Data shown:

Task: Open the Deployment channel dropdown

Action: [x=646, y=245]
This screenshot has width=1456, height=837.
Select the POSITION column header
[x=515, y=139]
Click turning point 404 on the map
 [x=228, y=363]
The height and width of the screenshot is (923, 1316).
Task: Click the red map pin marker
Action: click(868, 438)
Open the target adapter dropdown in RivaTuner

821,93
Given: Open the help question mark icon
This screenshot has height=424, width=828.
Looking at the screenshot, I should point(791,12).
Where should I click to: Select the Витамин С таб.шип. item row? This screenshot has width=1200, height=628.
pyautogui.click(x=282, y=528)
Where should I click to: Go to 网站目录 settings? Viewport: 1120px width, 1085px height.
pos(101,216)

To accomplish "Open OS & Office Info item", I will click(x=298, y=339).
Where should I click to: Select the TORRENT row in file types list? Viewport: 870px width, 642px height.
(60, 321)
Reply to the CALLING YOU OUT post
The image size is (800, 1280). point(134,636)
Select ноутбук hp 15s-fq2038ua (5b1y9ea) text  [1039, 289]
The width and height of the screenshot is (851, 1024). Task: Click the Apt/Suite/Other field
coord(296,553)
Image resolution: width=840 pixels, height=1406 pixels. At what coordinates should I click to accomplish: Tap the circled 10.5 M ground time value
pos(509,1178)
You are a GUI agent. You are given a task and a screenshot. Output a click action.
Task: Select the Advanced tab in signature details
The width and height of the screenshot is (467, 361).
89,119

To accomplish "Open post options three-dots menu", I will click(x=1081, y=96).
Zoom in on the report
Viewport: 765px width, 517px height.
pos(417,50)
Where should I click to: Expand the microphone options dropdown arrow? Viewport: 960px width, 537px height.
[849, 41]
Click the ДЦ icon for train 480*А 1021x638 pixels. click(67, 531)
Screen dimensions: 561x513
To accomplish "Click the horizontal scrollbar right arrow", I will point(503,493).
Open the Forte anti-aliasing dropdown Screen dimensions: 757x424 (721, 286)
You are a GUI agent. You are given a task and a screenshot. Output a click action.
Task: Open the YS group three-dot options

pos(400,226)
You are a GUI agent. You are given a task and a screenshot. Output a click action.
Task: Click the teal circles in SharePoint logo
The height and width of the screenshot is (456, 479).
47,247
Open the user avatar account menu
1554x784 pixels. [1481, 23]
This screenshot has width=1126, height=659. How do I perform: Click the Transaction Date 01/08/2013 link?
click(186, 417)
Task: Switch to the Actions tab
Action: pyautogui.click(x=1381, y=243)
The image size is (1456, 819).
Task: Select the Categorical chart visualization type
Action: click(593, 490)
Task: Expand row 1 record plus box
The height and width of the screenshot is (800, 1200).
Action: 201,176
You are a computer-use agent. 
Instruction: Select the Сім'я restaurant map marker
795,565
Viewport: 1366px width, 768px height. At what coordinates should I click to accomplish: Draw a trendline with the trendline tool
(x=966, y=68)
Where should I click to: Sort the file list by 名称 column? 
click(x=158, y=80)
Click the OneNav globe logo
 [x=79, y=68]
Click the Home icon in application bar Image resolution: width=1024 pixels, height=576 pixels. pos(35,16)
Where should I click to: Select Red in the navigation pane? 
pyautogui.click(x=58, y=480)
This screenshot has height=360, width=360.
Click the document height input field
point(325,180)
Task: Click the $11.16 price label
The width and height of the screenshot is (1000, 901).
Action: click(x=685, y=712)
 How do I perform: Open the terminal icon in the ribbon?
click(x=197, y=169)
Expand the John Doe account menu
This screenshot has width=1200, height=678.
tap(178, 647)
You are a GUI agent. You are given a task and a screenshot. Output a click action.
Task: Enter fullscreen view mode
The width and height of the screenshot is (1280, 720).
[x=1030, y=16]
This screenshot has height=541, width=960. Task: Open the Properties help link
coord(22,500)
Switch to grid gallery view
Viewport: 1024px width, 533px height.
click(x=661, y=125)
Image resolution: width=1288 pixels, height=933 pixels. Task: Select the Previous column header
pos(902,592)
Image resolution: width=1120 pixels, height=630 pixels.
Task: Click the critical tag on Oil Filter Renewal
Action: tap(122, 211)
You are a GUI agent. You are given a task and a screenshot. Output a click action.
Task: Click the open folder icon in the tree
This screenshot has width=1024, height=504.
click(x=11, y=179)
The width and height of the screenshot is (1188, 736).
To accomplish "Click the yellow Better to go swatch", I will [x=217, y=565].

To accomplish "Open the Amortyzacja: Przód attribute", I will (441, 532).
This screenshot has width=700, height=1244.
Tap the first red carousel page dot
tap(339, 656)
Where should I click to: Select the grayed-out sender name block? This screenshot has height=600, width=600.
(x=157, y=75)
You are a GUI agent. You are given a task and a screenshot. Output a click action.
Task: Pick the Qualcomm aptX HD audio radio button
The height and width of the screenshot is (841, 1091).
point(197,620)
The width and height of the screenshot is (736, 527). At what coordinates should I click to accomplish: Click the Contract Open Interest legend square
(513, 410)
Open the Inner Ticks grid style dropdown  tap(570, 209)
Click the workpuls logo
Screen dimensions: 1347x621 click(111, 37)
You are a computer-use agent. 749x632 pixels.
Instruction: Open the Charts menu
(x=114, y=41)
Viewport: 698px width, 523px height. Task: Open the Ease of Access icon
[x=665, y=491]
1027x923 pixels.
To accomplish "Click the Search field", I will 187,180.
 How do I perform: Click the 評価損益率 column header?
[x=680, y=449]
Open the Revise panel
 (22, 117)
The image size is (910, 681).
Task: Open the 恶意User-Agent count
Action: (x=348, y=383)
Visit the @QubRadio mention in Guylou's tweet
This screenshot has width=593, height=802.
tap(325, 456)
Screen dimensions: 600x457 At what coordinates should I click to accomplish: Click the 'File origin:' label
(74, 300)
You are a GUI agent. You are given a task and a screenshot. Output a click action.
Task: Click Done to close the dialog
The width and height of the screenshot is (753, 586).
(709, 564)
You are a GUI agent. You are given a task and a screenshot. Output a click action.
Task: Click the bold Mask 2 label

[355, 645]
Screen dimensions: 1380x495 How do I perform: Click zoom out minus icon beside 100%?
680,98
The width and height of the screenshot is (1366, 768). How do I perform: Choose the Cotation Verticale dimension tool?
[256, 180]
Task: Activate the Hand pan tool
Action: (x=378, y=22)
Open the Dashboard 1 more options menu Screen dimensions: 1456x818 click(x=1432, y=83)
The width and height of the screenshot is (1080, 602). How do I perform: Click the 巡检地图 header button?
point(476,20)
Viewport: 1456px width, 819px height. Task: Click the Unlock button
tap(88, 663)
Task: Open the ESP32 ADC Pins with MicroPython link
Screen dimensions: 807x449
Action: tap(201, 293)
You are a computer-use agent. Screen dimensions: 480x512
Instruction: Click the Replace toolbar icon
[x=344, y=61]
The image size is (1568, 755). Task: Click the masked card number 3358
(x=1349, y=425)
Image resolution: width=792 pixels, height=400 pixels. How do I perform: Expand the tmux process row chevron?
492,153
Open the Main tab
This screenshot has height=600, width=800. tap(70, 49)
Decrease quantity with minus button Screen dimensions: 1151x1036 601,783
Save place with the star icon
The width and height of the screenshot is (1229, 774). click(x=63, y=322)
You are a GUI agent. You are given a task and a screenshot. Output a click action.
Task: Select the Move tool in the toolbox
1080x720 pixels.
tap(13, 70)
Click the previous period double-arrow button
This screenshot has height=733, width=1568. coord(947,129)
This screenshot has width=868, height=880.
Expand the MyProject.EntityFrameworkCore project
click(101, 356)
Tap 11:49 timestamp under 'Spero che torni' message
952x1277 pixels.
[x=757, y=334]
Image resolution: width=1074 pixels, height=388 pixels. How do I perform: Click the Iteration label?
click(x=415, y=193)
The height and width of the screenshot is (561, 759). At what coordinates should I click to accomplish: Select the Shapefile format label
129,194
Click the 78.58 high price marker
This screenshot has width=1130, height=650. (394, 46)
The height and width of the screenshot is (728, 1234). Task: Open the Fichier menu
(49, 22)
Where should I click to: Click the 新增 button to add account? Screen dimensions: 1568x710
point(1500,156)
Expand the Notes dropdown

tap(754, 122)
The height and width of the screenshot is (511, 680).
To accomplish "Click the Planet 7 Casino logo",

Exercise instructions: Restate word for word only the lines above from the line containing "How do I perform: Click the 評価損益率" to the line containing "Open the Dashboard", both of them included.

Result of this exercise:
 How do I perform: Click the 評価損益率 column header?
[x=680, y=449]
Open the Revise panel
 (22, 117)
The image size is (910, 681).
Task: Open the 恶意User-Agent count
Action: (x=348, y=383)
Visit the @QubRadio mention in Guylou's tweet
This screenshot has width=593, height=802.
tap(325, 456)
Screen dimensions: 600x457 At what coordinates should I click to accomplish: Click the 'File origin:' label
(74, 300)
You are a GUI agent. You are given a task and a screenshot. Output a click action.
Task: Click Done to close the dialog
The width and height of the screenshot is (753, 586).
(709, 564)
You are a GUI agent. You are given a task and a screenshot. Output a click action.
Task: Click the bold Mask 2 label

[355, 645]
Screen dimensions: 1380x495 How do I perform: Click zoom out minus icon beside 100%?
680,98
The width and height of the screenshot is (1366, 768). How do I perform: Choose the Cotation Verticale dimension tool?
[256, 180]
Task: Activate the Hand pan tool
Action: (x=378, y=22)
Open the Dashboard 1 more options menu Screen dimensions: 1456x818 click(x=1432, y=83)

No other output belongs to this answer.